Maka celakalah bagi orang-orang yang shalat,
(Yaitu) orang-orang yang lalai dari salatnya,
Orang-orang yang berbuat riya
Dan enggan (menolong dengan) barang-barang berguna.

QS:Al-Maun  1-7

Lukisan oleh Jumaadi Jumaadi. Di perahu. Gouache on paper 2020
Artikel ini dimulai dari kenyataan televisi yang membuat trenyuh. Tiga orang anak berkebutuhan khusus mendekam di rumah gubuk setelah orang tuanya meninggal karena tak bisa makan. Mereka tak bisa apa-apa sampai orang sekitar datang dan mereka mengambil tangan orang itu menanyakan apa mereka membawa nasi. Lalu orang-orang mengambilkan nasi. Peristiwa kecil yang saya kira, di bawah anjuran-anjuran penanganan wabah neoliberal, yang wataknya berfikir ekonomis saja, maka rakyat kecil seperti ini, yang tak pernah diuluri tangan program-program pemerintah yang terpusat itu, saya kira ada banyak jumlahnya. Hal ini dikabarkan oleh banyak sekali media. Nasional maupun lokal.

Rakyat Miskin Menderita

Ada banyak kisah rakyat miskin yang menderita karena wabah covid19.  Ada kisah Atek, seorang lelaki berusia 40 tahun dari kecamatan Medan Polonia, Medan Sumatera Utara nekat mencuri 1 kresek berisi 5 kilogram beras karena kelaparan dan kedapatan. Dia dipukuli warga. Ada juga seorang pengemudi ojek online disebutkan dalam sebuah berita menjual televisinya untuk menyambung hidup saat pandemik. Ada seorang ayah dengan 5 orang anak menjual handphone rusak, barang berharga yang tersisa, untuk membeli seliter beras agar bisa memberi makan anaknya.  Seorang ibu menangis menyampaikan ke awak media jika dia dan anaknya telah dua hari tidak memakan apa-apa. Bahkan lebih parah dari itu banyak dan dengan mudah ditemukan pada mesin pencari daring. Seperti berita “Miskin Karena Corona, Ibu Yuli Meninggal Setelah Dua Hari Tidak Makan”. “Seorang ibu memilih bunuh diri bersama dua orang anaknya karena corona membuatnya tak punya penghasilan untuk makan.” Berita semacam ini bisa dipungut dengan mudah di media daring.

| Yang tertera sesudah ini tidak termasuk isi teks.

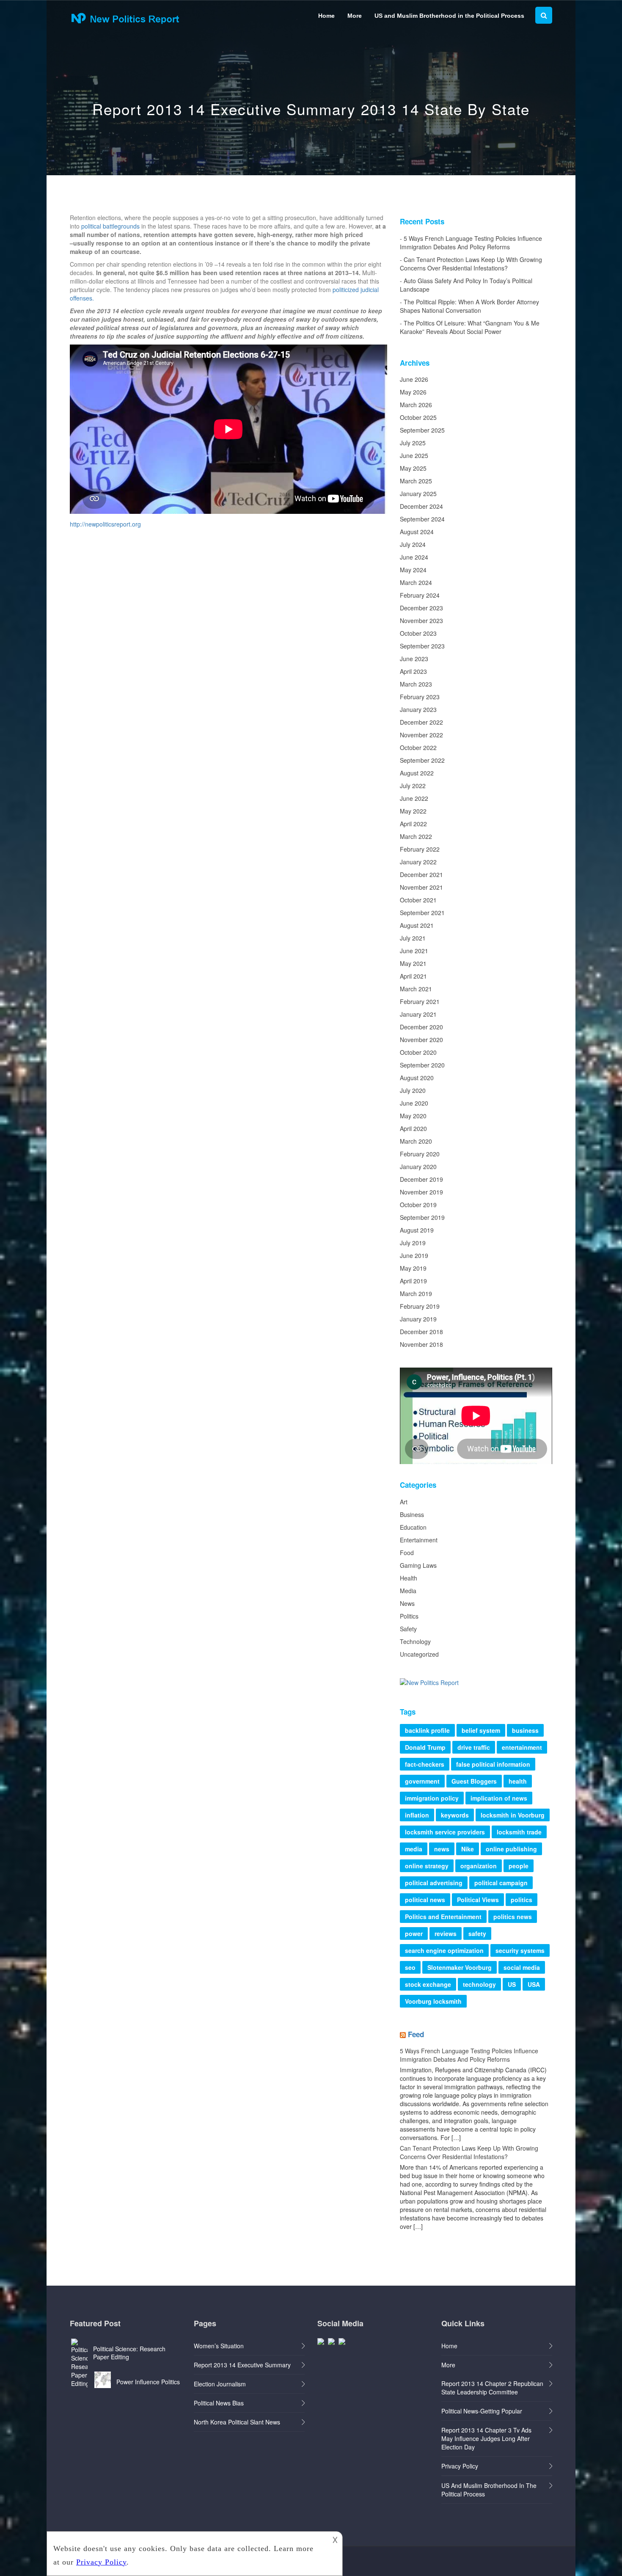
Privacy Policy (459, 2466)
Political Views (478, 1899)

Berita di televise juga tak kalah menyedihkan. Suatu kali dalam salah satu stasiun televisi swasta memberitakan 3 orang anak ditemukan dalam gubuk sudah tidak makan berhari-hari. Ketika ditemukan dia langsung meminta makan dengan cara mengiba kepada petugas yang datang saking kelaparan telah memukulnya berhari-hari. Tragedi semacam ini akan meluas secara global akibat pandemi yang masih terus berlangsung. PBB memprediksi akan ada 250 juta orang yang kelaparan. Meningkat dari prediksi seandainya 135 juta orang. [1]

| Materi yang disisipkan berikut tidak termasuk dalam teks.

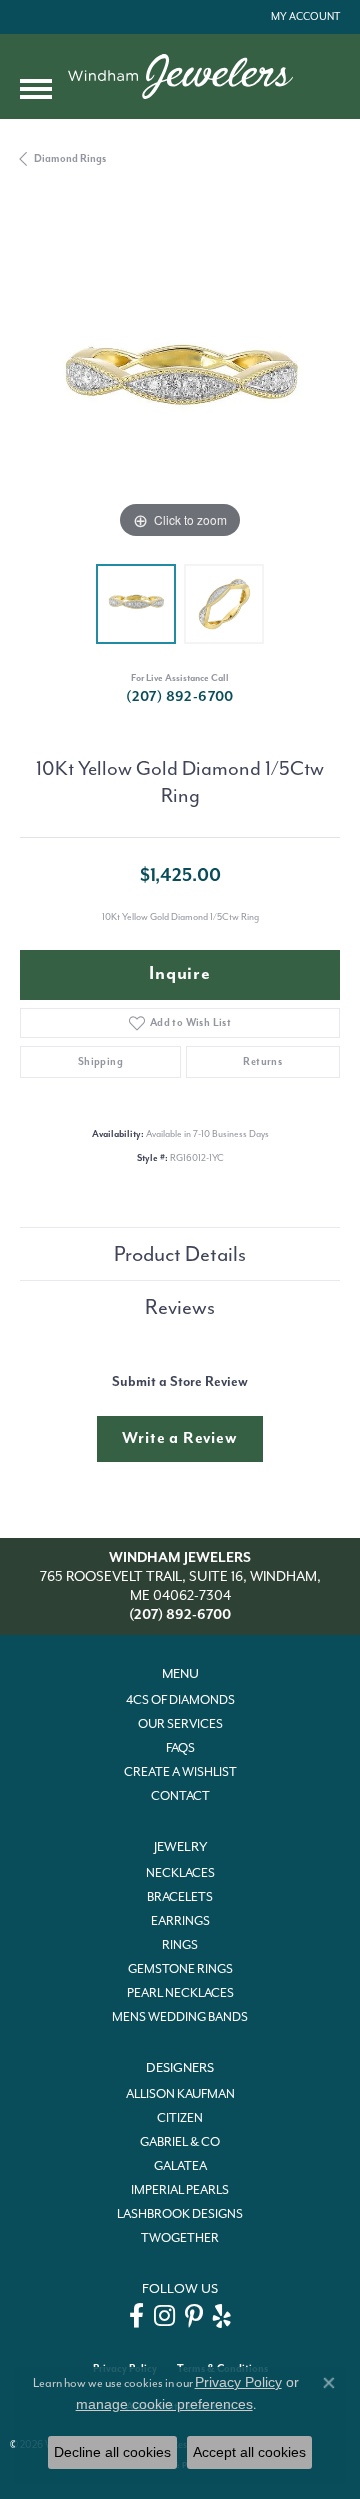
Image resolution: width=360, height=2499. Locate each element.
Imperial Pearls (180, 2190)
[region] (180, 384)
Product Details (180, 1254)
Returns (262, 1061)
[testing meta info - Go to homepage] (180, 76)
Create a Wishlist (180, 1772)
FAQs (180, 1748)
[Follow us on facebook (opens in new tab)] (136, 2316)
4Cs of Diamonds (180, 1700)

Wabah yang melanda hampir seluruh wilayah dunia, tak terkecuali Indonesia, telah menghempaskan banyak orang ke dalam kemiskinan dan kelaparan akut. Wabah yang tak kunjung ditemukan penawarnya ini membenamkan makin banyak orang ke dalam derita kemiskinan dan kelaparan akut. Kisah-kisah di awal tulisan ini penulis pungut di mesin pencari dengan amat mudah. Tentu saja itu hanya sebagian amat kecil dari realitas yang luas dari lanskap kemiskinan masyarakat kita. Jika ditengok angka kemiskinan menurut data Badan Pusat Statistik, untuk tahun 2019, ada 25,14 juta orang miskin di negeri ini, atau 9,82% dari jumlah populasi. Jumlah yang amat besar tentu saja. Jumlah itu hanya selisih 6 juta jiwa dan setara dengan jumlah seluruh penduduk Malaysia pada tahun 2018 yang berjumlah 31,53juta jiwa, atau hampir 5 kali jumlah penduduk Singapura yang tahun 2018 berjumlah 5,639juta jiwa atau empat kali jumlah penduduk negara Laos yang hanya 7,062juta jiwa dan jauh lebih banyak dari jumlah penduduk Kamboja yang sekitar 16 juta jiwa pada tahun 2018 atau Timor Leste 1,2juta jiwa. Negeri ini besar. Penduduk miskinnya jumlahnya juga besar.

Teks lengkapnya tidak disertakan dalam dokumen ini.